━━━ Material for the task ━━━

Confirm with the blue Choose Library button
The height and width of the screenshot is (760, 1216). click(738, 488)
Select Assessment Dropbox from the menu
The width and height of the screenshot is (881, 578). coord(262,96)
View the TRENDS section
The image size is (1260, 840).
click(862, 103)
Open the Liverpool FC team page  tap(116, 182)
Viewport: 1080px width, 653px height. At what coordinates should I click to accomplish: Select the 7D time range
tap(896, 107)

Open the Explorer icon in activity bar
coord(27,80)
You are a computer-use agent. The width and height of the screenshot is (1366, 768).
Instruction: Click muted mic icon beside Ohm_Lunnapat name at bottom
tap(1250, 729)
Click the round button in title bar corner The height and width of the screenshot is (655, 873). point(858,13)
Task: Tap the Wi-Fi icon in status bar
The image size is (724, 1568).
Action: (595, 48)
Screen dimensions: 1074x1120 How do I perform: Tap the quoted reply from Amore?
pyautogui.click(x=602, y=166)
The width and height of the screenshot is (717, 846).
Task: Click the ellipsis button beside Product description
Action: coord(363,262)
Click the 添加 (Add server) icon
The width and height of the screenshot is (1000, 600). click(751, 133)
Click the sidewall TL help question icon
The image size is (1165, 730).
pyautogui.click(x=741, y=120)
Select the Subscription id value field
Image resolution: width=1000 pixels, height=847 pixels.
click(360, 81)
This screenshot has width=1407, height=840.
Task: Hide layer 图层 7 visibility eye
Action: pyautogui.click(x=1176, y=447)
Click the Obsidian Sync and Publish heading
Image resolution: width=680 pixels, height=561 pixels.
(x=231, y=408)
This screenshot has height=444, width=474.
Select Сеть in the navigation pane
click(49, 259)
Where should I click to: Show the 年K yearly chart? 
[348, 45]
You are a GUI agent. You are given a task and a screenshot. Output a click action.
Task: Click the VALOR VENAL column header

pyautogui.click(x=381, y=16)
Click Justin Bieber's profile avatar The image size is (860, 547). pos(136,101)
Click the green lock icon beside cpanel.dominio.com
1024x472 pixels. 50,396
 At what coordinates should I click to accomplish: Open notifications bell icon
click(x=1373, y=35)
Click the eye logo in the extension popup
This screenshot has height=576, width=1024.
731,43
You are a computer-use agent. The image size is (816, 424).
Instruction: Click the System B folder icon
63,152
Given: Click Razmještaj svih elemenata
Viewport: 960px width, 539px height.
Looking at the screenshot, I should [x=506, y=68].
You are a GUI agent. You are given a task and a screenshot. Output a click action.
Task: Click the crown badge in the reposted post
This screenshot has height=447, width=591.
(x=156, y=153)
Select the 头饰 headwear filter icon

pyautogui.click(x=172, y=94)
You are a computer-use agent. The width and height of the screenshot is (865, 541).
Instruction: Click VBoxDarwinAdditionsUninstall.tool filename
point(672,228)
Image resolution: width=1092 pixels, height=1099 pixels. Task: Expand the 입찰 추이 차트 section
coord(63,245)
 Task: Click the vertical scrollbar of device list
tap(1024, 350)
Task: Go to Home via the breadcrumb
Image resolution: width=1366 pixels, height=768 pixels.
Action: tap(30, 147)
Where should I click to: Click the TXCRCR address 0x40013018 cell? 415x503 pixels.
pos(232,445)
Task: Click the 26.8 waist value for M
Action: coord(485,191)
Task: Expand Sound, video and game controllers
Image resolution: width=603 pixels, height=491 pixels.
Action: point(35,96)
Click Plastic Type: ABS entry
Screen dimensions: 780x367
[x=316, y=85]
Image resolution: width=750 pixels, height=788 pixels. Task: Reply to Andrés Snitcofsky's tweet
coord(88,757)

━━━

### What is being asked:
How many lines of the data contain "agent"? Work it out and give only the number.

### Result of this task:
5